Derrick Rose and Jimmy Butler have each shown glimpses (in Butler's case, a lot more than that) of individual brilliance, but the whole has never quite equaled the sum of its parts. Injuries to both have limited the amount of time they've been able to play together, but even when both have suited up, the Bulls are just 27-27 - no better than their record when at least one of them sits (12-12) - and the team's net rating when they share the floor (minus-3.4) is worse than its overall mark (minus-2).
"It's been a tough dynamic," head coach Fred Hoiberg admitted Wednesday, according to ESPN's Nick Friedell.
Hoiberg, though, doesn't see that tough dynamic as evidence that the partnership can't succeed in the future. Though their inability to mesh has created a heightened sense of mystery, scrutiny, and speculation about the pair's relationship, he points to their injuries as the chief culprit.
"Derrick will miss three or four games and then put him back in and then just the style of play that you have is different," he said. "You have to integrate him back into the lineup. And then Jimmy misses a few games and then gets back in. So it's been a tough dynamic, and I think you saw a little bit of that (Tuesday) night with Derrick coming back for the first time.
"As far as anything between the two of the them? No. And I think if you asked those two guys, they'd tell you the same thing."
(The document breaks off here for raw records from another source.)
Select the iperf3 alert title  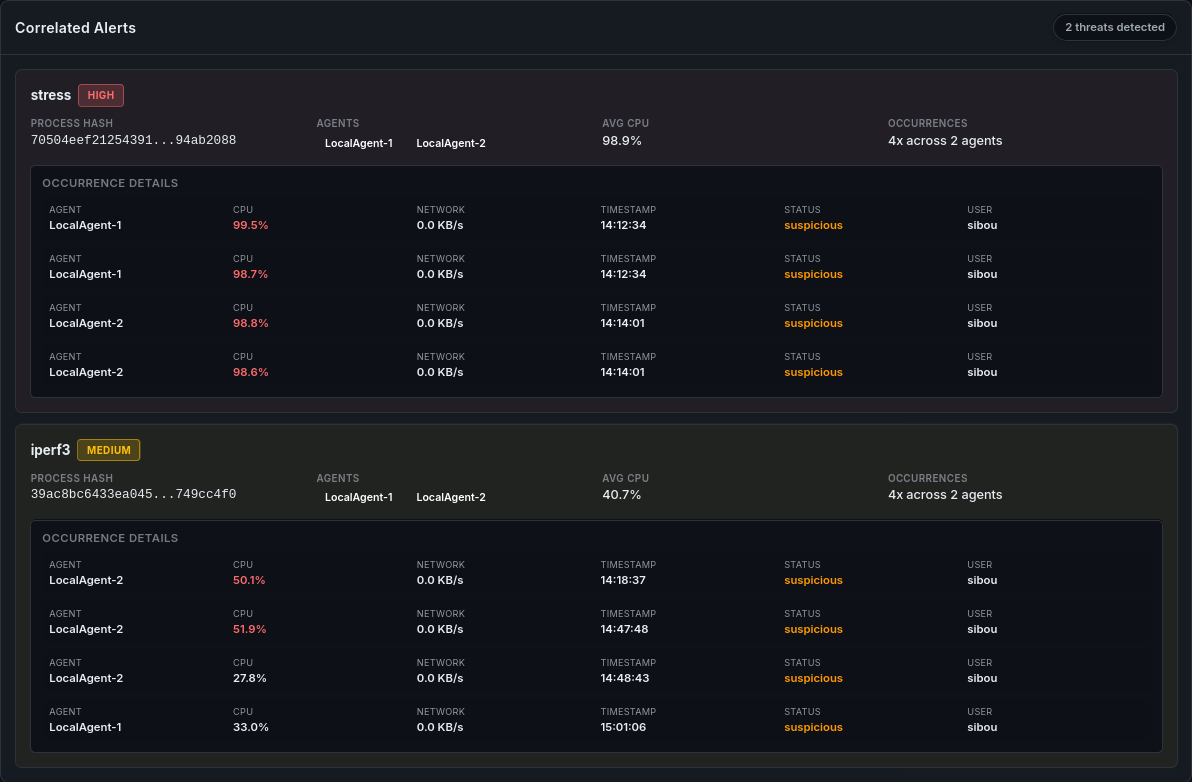pyautogui.click(x=50, y=450)
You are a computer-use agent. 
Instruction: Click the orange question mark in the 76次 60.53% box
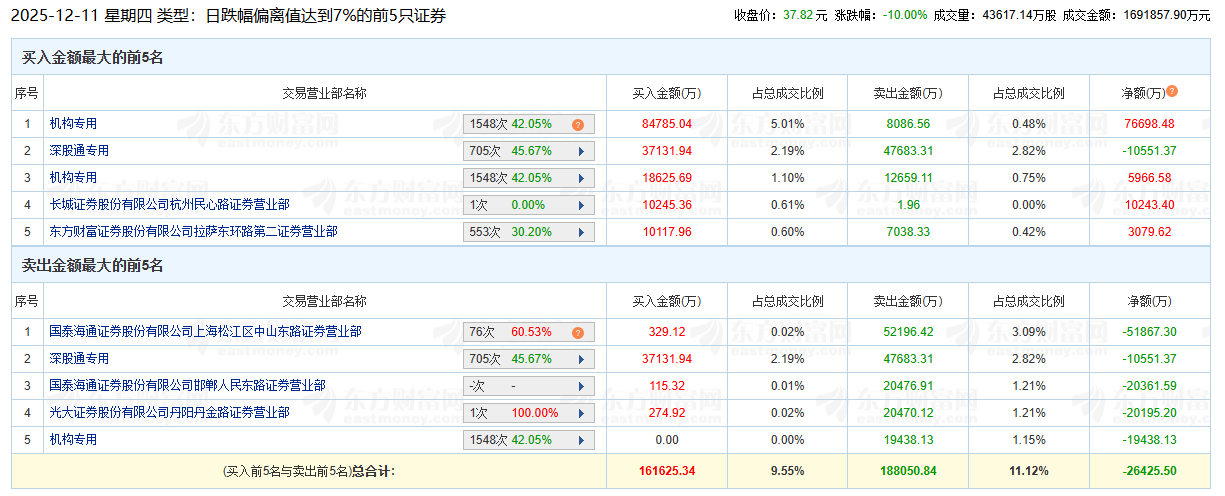point(578,333)
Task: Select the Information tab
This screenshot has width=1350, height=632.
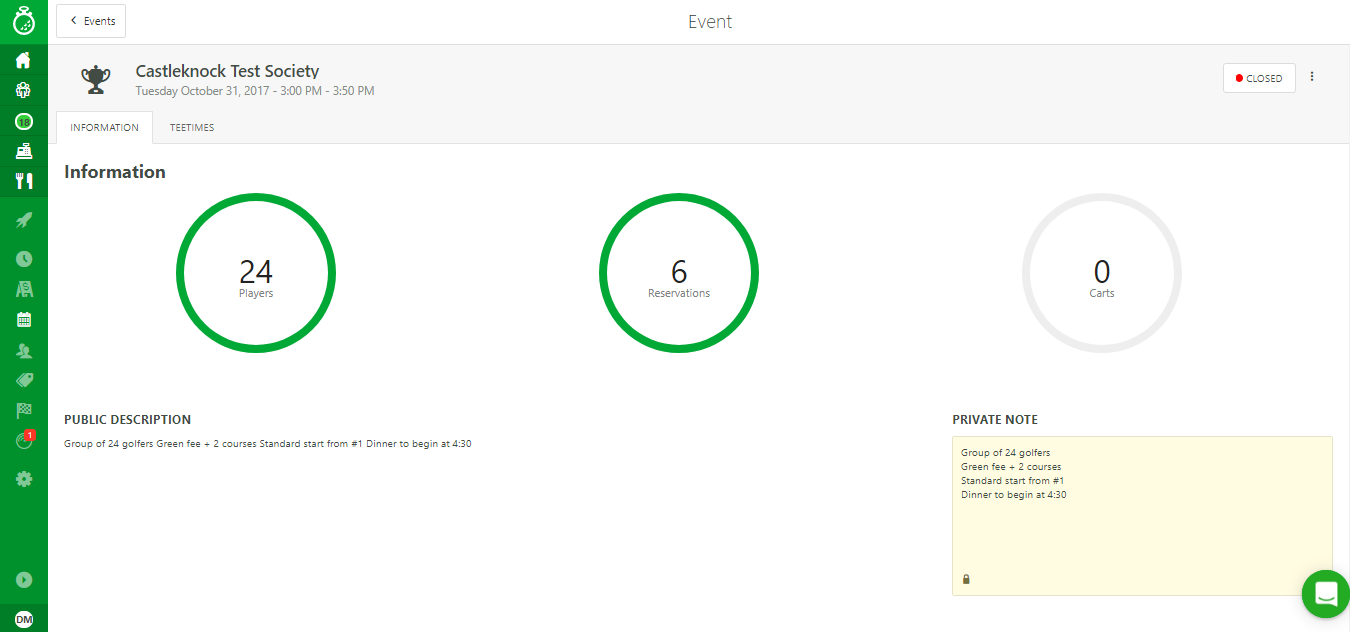Action: (104, 128)
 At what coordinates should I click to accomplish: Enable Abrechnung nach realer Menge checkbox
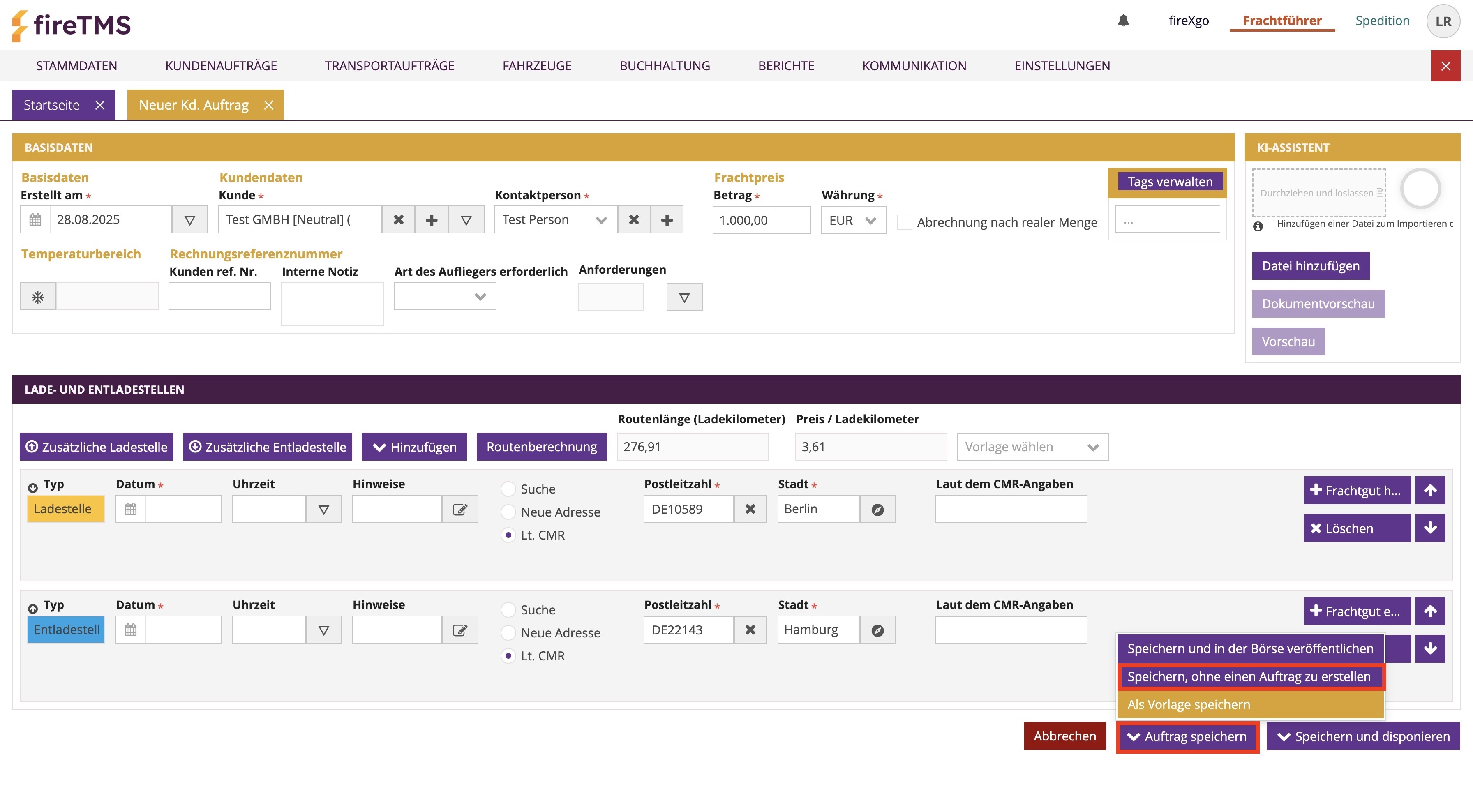(904, 222)
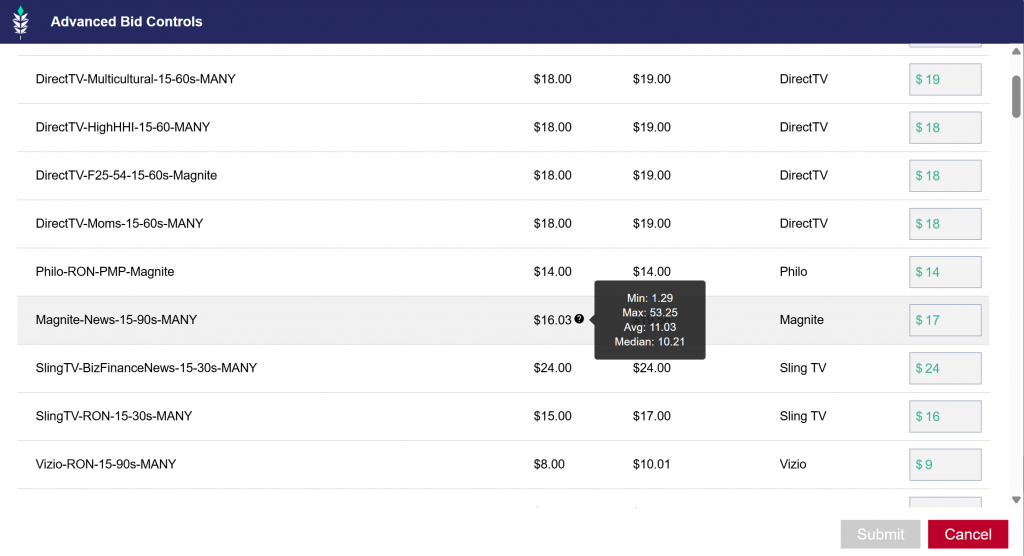The image size is (1024, 556).
Task: Click the Magnite-News-15-90s-MANY bid field
Action: pyautogui.click(x=945, y=320)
With Rose returning from a two-game absence Tuesday against the Memphis Grizzlies, Butler - who averaged 26.5 points, 11 rebounds, and 10 assists in those two Rose-less games - went dead quiet, registering five points on eight field-goal attempts. The Bulls lost what was essentially a must-win game to a depleted team that had lost six straight and 10 of 12 coming in, all but extinguishing their already guttering playoff hopes.
Butler put the onus for the loss on himself, deflecting attention from whatever it is that continues to stunt his and Rose's on-court chemistry.
"That was just me being very passive," Butler said.
"I didn't play well. I didn't play like I'm capable of playing. It has nothing to do with him. It has nothing to do with them. It has nothing to do with my coaches. It has everything to do with me. So it's not, 'if we can co-exist.' It's, 'Jimmy Butler has to play better; Jimmy Butler has to do whatever it takes to help this team win.' He can't do anything about that. That has nothing to do with Jimmy Butler and Derrick Rose. It has everything to do with just Jimmy Butler. (I'm) not being selfish but it's the truth."
Hoiberg, who has reportedly had his own chemistry issues with Butler, told Friedell he met with his All-Star swingman after Tuesday's game, but didn't specify what the two discussed behind closed doors.